Molecular Ecological Network Complexity Drives Stand Resilience of Soil Bacteria to Mining Disturbances among Typical Damaged Ecosystems in China.

Understanding the interactions of soil microbial species and how they responded to disturbances are essential to ecological restoration and resilience in the semihumid and semiarid damaged mining areas. Information on this, however, remains unobvious and deficiently comprehended. In this study, based on the high throughput sequence and molecular ecology network analysis, we have investigated the bacterial distribution in disturbed mining areas across three provinces in China, and constructed molecular ecological networks to reveal the interactions of soil bacterial communities in diverse locations. Bacterial community diversity and composition were classified measurably between semihumid and semiarid damaged mining sites. Additionally, we distinguished key microbial populations across these mining areas, which belonged to Proteobacteria, Acidobacteria, Actinobacteria, and Chloroflexi.

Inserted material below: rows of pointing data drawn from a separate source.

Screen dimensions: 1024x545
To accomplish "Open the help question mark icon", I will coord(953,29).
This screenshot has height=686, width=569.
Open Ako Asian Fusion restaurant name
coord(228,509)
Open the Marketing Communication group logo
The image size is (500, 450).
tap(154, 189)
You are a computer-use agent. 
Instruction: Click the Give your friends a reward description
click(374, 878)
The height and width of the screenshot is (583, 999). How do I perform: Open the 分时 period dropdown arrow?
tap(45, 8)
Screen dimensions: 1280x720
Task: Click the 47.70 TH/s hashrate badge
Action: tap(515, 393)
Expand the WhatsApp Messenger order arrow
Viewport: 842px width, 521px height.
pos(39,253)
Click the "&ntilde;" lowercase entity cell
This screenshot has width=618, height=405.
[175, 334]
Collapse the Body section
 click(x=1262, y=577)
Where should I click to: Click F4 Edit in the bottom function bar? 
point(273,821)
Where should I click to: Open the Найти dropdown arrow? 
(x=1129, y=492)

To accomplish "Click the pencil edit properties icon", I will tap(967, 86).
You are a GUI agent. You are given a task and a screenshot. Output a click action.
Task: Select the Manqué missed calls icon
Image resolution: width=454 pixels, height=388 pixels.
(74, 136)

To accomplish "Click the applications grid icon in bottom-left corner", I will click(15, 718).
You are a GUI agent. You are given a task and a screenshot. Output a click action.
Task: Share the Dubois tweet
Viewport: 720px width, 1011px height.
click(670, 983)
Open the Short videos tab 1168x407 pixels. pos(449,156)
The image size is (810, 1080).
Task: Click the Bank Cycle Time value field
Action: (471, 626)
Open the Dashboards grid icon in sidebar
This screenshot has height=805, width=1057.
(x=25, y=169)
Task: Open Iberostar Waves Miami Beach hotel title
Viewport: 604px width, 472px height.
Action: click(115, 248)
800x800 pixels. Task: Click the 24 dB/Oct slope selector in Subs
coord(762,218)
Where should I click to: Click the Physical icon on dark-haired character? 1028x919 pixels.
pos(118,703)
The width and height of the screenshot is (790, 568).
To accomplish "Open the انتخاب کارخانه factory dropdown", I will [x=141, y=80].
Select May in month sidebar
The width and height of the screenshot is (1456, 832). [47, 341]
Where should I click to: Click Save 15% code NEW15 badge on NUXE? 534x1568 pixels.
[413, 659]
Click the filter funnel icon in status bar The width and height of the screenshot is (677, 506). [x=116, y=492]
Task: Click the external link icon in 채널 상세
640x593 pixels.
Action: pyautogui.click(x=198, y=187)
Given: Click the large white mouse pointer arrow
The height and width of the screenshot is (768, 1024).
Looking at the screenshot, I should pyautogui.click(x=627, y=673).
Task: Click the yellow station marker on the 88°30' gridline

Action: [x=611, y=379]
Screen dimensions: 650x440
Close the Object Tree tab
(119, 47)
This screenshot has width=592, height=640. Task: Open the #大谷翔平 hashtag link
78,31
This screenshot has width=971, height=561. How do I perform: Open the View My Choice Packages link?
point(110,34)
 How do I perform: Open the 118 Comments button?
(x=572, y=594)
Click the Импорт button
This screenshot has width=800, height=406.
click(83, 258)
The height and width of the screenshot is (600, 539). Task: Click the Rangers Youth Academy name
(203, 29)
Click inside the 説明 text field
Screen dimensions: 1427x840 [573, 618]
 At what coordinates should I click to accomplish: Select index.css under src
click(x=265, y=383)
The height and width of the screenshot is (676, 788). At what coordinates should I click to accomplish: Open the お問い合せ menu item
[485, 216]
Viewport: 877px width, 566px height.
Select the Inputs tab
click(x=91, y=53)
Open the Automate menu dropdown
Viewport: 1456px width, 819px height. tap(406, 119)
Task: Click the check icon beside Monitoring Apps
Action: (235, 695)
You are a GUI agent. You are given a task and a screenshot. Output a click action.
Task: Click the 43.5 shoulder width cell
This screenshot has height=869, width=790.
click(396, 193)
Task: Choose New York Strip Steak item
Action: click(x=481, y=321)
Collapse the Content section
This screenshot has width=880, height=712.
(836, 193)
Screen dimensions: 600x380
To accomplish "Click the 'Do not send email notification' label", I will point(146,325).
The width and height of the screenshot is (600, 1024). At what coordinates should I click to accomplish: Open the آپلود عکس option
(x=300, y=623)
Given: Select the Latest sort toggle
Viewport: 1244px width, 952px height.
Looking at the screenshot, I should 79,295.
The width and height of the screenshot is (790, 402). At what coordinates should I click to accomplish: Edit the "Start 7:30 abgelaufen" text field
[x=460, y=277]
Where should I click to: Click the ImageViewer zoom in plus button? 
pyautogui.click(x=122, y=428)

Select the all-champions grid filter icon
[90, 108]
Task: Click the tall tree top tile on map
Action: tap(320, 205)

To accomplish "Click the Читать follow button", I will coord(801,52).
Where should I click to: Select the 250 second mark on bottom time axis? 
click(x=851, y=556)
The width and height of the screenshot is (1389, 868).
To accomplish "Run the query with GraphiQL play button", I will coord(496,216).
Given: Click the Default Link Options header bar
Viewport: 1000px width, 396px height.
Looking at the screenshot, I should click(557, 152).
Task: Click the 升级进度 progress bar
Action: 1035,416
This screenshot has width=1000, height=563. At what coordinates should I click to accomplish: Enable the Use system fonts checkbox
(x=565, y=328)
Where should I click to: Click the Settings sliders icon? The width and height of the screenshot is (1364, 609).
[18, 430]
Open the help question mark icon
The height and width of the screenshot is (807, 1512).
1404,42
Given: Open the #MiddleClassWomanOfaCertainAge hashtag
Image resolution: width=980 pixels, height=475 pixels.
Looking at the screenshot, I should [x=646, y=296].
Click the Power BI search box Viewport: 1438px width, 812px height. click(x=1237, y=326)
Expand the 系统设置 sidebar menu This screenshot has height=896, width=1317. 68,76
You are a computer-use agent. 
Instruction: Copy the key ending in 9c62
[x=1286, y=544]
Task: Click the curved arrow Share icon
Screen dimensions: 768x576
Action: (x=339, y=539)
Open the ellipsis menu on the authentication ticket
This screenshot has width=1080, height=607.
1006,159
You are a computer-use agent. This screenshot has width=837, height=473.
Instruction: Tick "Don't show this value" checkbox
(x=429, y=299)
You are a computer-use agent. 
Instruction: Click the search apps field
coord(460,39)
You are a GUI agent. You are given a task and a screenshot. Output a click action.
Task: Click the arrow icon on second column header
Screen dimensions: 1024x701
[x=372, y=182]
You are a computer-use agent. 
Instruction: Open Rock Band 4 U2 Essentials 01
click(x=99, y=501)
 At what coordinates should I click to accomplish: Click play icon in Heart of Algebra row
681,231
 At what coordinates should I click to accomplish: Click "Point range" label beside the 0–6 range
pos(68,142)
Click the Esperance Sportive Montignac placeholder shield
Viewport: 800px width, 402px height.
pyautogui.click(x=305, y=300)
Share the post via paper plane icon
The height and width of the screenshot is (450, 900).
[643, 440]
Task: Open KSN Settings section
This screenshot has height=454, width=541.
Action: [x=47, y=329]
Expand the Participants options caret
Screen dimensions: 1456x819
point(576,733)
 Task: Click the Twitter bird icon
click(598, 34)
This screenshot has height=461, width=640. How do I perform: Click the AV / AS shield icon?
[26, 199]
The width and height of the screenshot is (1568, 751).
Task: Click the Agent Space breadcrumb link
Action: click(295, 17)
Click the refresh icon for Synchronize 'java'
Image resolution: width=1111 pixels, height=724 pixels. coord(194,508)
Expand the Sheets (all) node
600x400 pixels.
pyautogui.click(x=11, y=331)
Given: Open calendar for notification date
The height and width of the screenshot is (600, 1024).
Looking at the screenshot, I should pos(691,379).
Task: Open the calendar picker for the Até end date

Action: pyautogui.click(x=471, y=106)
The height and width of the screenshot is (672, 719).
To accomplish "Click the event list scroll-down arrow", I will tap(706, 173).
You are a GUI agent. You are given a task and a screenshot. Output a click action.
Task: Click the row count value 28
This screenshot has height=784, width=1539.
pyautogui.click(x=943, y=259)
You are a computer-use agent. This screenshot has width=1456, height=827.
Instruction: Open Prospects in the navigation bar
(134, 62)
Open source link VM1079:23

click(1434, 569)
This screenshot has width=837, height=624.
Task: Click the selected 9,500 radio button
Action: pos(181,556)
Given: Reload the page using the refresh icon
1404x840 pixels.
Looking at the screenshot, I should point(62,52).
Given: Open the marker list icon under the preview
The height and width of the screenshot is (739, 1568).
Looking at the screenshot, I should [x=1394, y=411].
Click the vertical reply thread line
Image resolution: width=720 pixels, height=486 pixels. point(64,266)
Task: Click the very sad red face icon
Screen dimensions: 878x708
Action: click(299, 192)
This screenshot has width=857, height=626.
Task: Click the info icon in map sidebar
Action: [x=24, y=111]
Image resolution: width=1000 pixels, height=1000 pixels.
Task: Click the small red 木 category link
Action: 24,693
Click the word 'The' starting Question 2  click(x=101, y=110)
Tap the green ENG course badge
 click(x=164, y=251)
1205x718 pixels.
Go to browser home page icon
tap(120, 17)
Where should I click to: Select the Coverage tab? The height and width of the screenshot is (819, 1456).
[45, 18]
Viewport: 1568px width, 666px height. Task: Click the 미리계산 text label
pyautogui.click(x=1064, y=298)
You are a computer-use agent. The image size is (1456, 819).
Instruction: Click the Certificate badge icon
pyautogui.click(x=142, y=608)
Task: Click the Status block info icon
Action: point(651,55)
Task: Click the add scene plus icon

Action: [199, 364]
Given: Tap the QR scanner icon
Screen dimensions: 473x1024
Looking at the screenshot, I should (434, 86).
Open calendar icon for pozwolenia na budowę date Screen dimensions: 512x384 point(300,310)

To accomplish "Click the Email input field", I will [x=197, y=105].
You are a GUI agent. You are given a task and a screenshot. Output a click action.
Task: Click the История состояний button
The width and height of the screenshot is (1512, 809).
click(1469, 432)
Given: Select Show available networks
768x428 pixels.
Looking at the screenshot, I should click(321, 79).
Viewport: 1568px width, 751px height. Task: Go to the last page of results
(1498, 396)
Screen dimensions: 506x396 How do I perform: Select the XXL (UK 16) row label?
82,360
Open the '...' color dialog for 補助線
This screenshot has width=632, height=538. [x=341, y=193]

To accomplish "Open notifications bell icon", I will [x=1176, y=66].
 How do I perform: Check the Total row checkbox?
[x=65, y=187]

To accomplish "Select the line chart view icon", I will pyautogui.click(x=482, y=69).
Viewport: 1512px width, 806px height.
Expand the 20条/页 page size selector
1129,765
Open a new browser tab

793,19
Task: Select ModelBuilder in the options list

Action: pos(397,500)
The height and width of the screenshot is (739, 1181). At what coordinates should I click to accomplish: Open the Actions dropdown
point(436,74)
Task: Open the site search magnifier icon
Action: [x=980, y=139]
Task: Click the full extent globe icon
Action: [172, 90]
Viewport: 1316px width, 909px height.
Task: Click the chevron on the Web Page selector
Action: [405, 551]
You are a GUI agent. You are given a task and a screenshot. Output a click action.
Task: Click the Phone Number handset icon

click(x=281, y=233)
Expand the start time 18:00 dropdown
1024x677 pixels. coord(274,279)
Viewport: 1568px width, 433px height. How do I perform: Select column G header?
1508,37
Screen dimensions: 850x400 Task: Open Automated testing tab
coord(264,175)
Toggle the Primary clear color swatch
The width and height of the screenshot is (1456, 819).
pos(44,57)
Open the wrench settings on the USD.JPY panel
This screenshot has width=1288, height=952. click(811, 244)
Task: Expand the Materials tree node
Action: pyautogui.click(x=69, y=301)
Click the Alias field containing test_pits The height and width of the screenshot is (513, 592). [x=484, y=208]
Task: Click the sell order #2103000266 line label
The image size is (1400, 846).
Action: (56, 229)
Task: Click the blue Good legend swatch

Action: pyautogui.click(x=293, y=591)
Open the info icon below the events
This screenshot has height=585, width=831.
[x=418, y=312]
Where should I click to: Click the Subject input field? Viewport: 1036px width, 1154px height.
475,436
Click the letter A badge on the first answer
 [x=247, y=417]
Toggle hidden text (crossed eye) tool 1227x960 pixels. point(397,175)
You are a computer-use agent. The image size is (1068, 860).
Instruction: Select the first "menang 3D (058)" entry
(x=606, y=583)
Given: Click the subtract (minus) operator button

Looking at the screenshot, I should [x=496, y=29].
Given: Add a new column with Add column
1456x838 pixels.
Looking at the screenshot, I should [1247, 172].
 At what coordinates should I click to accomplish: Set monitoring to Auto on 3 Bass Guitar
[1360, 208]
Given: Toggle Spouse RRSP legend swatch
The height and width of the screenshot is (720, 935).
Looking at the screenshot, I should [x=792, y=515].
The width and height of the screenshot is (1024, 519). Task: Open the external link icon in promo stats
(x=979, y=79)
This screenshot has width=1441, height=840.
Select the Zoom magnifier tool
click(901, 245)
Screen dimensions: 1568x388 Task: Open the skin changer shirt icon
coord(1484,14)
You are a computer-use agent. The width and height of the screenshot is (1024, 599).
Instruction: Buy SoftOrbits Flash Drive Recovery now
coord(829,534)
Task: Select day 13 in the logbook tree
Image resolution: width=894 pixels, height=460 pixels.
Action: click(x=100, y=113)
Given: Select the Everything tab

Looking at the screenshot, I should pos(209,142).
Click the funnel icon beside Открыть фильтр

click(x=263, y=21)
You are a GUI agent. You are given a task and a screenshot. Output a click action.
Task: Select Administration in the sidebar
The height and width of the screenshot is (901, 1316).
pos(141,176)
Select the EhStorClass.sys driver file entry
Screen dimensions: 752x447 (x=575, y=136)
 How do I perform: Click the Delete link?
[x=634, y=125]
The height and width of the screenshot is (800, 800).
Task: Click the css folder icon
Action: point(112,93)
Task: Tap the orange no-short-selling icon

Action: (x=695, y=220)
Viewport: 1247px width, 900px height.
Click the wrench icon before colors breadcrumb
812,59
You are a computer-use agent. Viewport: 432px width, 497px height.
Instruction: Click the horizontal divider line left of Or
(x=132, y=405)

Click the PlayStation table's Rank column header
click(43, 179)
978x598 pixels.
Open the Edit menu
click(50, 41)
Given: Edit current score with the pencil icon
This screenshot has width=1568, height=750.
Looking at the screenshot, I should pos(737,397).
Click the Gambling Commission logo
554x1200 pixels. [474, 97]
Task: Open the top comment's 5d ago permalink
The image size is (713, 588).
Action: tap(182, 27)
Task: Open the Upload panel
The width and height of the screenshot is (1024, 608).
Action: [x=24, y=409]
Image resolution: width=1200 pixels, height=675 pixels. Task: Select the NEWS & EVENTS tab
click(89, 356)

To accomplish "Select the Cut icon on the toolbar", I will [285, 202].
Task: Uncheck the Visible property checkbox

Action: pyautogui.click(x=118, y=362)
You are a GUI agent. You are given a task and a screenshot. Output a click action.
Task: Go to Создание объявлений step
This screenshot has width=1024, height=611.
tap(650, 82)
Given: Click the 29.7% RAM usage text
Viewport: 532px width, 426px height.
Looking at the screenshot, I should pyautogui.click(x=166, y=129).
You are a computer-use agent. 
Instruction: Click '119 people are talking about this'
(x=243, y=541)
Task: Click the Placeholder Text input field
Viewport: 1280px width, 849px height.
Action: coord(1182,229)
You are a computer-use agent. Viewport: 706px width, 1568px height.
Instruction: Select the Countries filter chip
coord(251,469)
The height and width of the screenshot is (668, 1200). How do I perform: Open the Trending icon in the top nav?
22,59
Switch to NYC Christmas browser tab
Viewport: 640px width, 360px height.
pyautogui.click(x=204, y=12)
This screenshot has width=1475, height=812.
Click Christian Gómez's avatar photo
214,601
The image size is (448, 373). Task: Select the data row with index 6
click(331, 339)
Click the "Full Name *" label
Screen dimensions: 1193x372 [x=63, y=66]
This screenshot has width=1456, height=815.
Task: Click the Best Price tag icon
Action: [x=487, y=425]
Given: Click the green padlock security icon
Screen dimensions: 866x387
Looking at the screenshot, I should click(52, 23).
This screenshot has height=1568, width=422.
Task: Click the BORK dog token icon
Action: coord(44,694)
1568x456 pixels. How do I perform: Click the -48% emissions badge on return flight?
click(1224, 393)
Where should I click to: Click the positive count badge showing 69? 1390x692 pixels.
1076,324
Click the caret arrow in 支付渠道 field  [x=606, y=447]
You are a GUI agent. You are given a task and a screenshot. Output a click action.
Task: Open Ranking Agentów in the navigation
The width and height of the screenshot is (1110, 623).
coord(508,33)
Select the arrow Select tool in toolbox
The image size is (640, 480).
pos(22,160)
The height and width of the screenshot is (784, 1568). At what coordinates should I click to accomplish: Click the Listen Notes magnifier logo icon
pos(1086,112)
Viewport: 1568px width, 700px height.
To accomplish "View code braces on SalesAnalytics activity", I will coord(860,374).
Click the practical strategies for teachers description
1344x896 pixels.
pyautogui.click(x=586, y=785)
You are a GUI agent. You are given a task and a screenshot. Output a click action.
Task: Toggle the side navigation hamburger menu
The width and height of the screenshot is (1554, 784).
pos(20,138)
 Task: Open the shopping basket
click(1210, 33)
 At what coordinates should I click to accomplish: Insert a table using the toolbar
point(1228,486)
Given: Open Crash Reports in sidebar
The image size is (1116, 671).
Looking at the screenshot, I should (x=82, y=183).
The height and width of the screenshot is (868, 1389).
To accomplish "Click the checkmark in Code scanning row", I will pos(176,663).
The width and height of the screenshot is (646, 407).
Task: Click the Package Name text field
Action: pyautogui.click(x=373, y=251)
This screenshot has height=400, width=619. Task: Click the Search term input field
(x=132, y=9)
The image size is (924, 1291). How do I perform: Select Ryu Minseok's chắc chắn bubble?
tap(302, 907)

Moreover, the network modules were significantly associated with some environmental factors (e.g., annual average temperature, electrical conductivity value, and available phosphorus value). The study showed that network interactions were completely different across the different mining areas. The keystone species in different mining areas suggested that selected microbial communities, through natural successional processes, were able to resist the corresponding environment. Moreover, the results of trait-based module significances showed that several environmental factors were significantly correlated with some keystone species, such as OTU_8126 (Acidobacteria), OTU_8175 (Burkholderiales), and OTU_129 (Chloroflexi). Our study also implied that the complex network of microbial interaction might drive the stand resilience of soil bacteria in the semihumid and semiarid disturbed mining areas.